Court Victory for California Water Quality and Rivers – and CSPA
On August 4, 2022, a panel of judges from the U.S. Court of Appeals for the Ninth Circuit overruled the Federal Energy Regulatory Commission (FERC), re-establishing California’s right to protect water quality in the Yuba, Bear, and Merced River watersheds for the next 40 years.
Barring successful appeal, the ruling ends a three-year chapter in CSPA’s hydropower advocacy, one of many protracted detours initiated by an industry that regularly complains how long hydropower licensing takes. For every time the hydropower industry evaluates how to reasonably protect fish and other resources, it uses legal and procedural gambits to argue that those fish and resources are someone else’s problem. It is an established part of a business model.
The immediate actors in these consolidated cases were Yuba County Water Agency, Nevada Irrigation District, and Merced Irrigation District. But they were widely supported by the hydropower industry, including an amicus brief in support those actors from the National Hydropower Association (240 members) and the Northwest Hydroelectric Association (135 members). They were also supported by consultants who specialize in hydropower, one of whom explained to a group of licensing participants, including CSPA, something on the order of: “Well, we’ll just see what FERC says.” Baloney. It was not that innocent.
As part of the licensing process, Section 401 of the Clean Water Act requires license applicants to also request that the state (or in some cases, a tribe) certify that the new licenses will protect water quality as required by state law. The Clean Water Act gives states a year to “act” on certification. In the three cases, the applicants withdrew their requests for certification before one year expired.
FERC found that the California State Water Resources Control Board’s acceptance of the applicants’ withdrawals and some perfunctory procedural emails showed that the state had “coordinated” circumvention of the one-year rule. Relying on a 2019 case called Hoopa Valley Tribe v. FERC, FERC thus held that the State Water Board “waived” its chance to certify the projects on the Yuba and Merced rivers.
The Court disagreed. Writing for the panel, Judge Michelle Friedland wrote:
We agree with the Fourth Circuit’s observation in NCDEQ [a similar case in North Carolina] that “it must take more than routine informational emails to show coordination” because the states’ “rights and responsibilities to ensure compliance with their own water quality standards are too important to be so easily stripped away.” [Citation]. Because the default term of a federal license is forty years, a state’s waiver could result in a hydroelectric project’s being noncompliant with a state’s standards for decades. Considering those dramatic consequences, FERC’s coordination findings cannot rest on such thin evidence as a simple courtesy email reminding an applicant of an impending deadline.

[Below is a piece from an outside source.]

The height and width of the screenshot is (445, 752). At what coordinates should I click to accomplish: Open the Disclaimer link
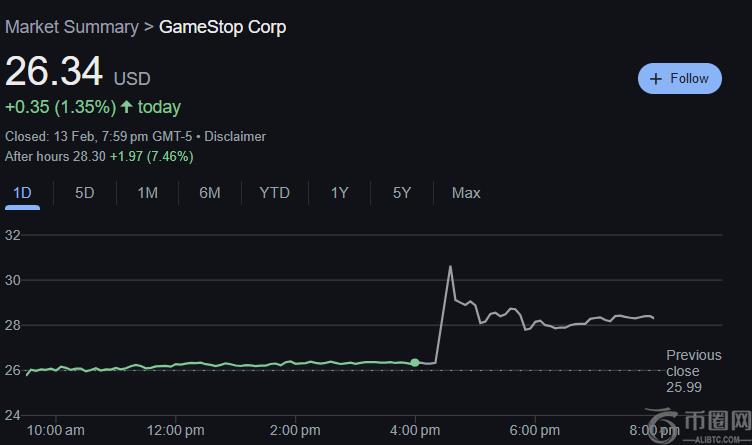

The Court thus ruled FERC’s decision invalid because it was not supported by “substantial evidence.” The Court’s characterization of FERC’s evidence as “thin” is, in CSPA’s view, charitable.
FERC had also said that the applicants’ failure to complete environmental review as required by the California Environmental Quality Act (CEQA) didn’t matter. Again, the court disagreed, stating, “In short, the records in all three orders under review demonstrate that the Project Applicants chose to withdraw and resubmit their certification requests because they had not complied with California’s CEQA regulations.”
The applicants flaunted the rules, and then they tried to skate. The ruling restores process discipline and affirms the overriding rights of states and jurisdictional tribes to protect water quality.
In addition to CSPA, South Yuba River Citizens League, Friends of the River, and the Sierra Club and its Mother Lode and Tehipite chapters were environmental litigants in the case, Water Power Law Group and the Western Environmental Law Center represented the environmental litigants. They coordinated their case with the California Attorney General’s Office, appearing on behalf of the State Water Board.
The cases are No. 20-72432, No. 20-72452, and No. 20-72782.